Le 2 novembre en début d'après-midi, un jeune de 20 ans a crié «Allahu Akbar» dans un commissariat de Saint-Denis de La Réunion et a tenté d'agresser des personnes au couteau.

L'acte a entraîné l'ouverture d'une enquête pour «apologie du terrorisme». L'agression n'a pas fait de blessé, a précisé à l'AFP le procureur de Saint-Denis, Eric Tufféry, qui a également retenu le chef de «violences volontaires». Le suspect a été placé en garde à vue. 

Le jeune homme a donc sonné vers 14h au portillon donnant accès au commissariat, et s'est fait ouvrir la porte par un policier en faction. Il est alors entré dans le bâtiment et s'est immédiatement jeté sur une jeune femme qui se trouvait dans le hall et qui, selon les premiers éléments de l'enquête, n'a aucun lien avec son agresseur. Il lui a placé un couteau sous la gorge et les policiers l'ont alors mis en joue, le sommant à plusieurs reprises de lâcher son arme.
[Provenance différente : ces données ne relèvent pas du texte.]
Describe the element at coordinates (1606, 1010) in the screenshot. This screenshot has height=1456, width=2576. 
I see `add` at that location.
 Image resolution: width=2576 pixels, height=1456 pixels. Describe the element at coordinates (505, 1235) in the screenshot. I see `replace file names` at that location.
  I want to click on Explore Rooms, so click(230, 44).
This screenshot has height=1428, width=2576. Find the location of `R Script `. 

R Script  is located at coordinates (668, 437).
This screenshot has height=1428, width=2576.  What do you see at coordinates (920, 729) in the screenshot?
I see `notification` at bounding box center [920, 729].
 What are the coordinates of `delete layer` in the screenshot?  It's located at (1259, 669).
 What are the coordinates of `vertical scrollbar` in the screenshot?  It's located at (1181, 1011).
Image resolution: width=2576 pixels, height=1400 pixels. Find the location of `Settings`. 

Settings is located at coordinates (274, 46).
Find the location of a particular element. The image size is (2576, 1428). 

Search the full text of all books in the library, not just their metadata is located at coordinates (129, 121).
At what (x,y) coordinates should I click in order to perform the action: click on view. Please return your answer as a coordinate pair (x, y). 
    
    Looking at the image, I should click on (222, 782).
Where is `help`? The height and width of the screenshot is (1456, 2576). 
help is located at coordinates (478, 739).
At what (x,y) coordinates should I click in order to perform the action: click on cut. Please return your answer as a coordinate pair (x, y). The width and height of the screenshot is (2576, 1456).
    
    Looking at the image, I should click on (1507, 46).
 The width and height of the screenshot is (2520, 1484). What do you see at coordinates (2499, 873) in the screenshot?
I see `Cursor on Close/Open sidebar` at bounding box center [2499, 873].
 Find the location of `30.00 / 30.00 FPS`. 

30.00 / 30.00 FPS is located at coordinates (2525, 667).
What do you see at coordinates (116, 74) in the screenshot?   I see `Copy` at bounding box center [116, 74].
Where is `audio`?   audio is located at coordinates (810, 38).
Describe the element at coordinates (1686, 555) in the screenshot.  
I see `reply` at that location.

L'individu a fini par obtempérer et a été maîtrisé par les agents. Selon le procureur, il a crié : «Allahu Akbar !» («Dieu est le plus grand !», en arabe) lorsqu'il a été plaqué au sol. Originaire de Mayotte, le jeune homme vivait à La Réunion depuis plusieurs années. Il était connu des services de police, selon une source proche du dossier, qui n'a pas fourni davantage de précisions. Ses motivations ne sont pas connues à ce stade.

L'islamisme gangrène La Réunion ?

C'est la première fois qu'une agression de ce type se produit à l'intérieur d'un commissariat de La Réunion. Le parquet national antiterroriste (PNAT), basé à Paris et compétent pour toutes les infractions liées au terrorisme, ne s'est, pour l'heure, pas saisi de ce dossier.

À La Réunion, en 2017, à Saint-Benoît, à l'est de l'île, un homme soupçonné de radicalisation islamiste avait tiré au fusil sur les policiers venus l'interpeller à son domicile. Deux fonctionnaires de police avaient été blessés.

En 2015, une filière djihadiste, la première dans les Outre-mer, avait par ailleurs été démantelée à La Réunion. Elle était dirigée par un prédicateur salafiste âgé de 21 ans, qui avait incité plusieurs jeunes de La Réunion à partir faire le djihad en Syrie.